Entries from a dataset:

## BEGIN

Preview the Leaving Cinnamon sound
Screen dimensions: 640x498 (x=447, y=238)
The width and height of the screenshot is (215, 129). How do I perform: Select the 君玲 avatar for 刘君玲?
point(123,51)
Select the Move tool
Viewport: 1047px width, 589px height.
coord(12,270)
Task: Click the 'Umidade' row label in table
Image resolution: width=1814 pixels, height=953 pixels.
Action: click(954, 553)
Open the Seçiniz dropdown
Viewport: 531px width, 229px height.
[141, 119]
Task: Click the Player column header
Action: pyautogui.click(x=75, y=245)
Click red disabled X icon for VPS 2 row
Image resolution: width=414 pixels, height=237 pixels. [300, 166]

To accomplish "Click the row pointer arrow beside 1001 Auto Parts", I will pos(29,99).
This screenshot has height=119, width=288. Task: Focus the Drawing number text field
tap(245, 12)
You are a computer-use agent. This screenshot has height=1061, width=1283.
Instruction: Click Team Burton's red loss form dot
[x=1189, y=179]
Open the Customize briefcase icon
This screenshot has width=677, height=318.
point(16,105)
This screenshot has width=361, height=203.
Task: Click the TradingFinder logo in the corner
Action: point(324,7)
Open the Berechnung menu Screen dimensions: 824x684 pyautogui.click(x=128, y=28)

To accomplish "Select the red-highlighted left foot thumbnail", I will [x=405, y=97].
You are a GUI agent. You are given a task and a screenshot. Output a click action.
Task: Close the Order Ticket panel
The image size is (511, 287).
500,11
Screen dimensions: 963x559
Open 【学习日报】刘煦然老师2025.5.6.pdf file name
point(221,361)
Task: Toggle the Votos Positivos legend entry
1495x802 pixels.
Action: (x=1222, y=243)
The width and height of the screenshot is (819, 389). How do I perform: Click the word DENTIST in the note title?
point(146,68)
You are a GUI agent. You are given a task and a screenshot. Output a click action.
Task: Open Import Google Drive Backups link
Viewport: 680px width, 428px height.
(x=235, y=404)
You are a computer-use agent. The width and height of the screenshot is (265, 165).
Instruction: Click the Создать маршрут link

## END

THE EXERCISE – Format every line of the entries above as a JSON list of strings, one string per line, and omit the blank lines.

COMPLETE ANSWER –
[
  "Preview the Leaving Cinnamon sound",
  "Screen dimensions: 640x498 (x=447, y=238)",
  "The width and height of the screenshot is (215, 129). How do I perform: Select the 君玲 avatar for 刘君玲?",
  "point(123,51)",
  "Select the Move tool",
  "Viewport: 1047px width, 589px height.",
  "coord(12,270)",
  "Task: Click the 'Umidade' row label in table",
  "Image resolution: width=1814 pixels, height=953 pixels.",
  "Action: click(954, 553)",
  "Open the Seçiniz dropdown",
  "Viewport: 531px width, 229px height.",
  "[141, 119]",
  "Task: Click the Player column header",
  "Action: pyautogui.click(x=75, y=245)",
  "Click red disabled X icon for VPS 2 row",
  "Image resolution: width=414 pixels, height=237 pixels. [300, 166]",
  "To accomplish \"Click the row pointer arrow beside 1001 Auto Parts\", I will pos(29,99).",
  "This screenshot has height=119, width=288. Task: Focus the Drawing number text field",
  "tap(245, 12)",
  "You are a computer-use agent. This screenshot has height=1061, width=1283.",
  "Instruction: Click Team Burton's red loss form dot",
  "[x=1189, y=179]",
  "Open the Customize briefcase icon",
  "This screenshot has width=677, height=318.",
  "point(16,105)",
  "This screenshot has width=361, height=203.",
  "Task: Click the TradingFinder logo in the corner",
  "Action: point(324,7)",
  "Open the Berechnung menu Screen dimensions: 824x684 pyautogui.click(x=128, y=28)",
  "To accomplish \"Select the red-highlighted left foot thumbnail\", I will [x=405, y=97].",
  "You are a GUI agent. You are given a task and a screenshot. Output a click action.",
  "Task: Close the Order Ticket panel",
  "The image size is (511, 287).",
  "500,11",
  "Screen dimensions: 963x559",
  "Open 【学习日报】刘煦然老师2025.5.6.pdf file name",
  "point(221,361)",
  "Task: Toggle the Votos Positivos legend entry",
  "1495x802 pixels.",
  "Action: (x=1222, y=243)",
  "The width and height of the screenshot is (819, 389). How do I perform: Click the word DENTIST in the note title?",
  "point(146,68)",
  "You are a GUI agent. You are given a task and a screenshot. Output a click action.",
  "Task: Open Import Google Drive Backups link",
  "Viewport: 680px width, 428px height.",
  "(x=235, y=404)",
  "You are a computer-use agent. The width and height of the screenshot is (265, 165).",
  "Instruction: Click the Создать маршрут link"
]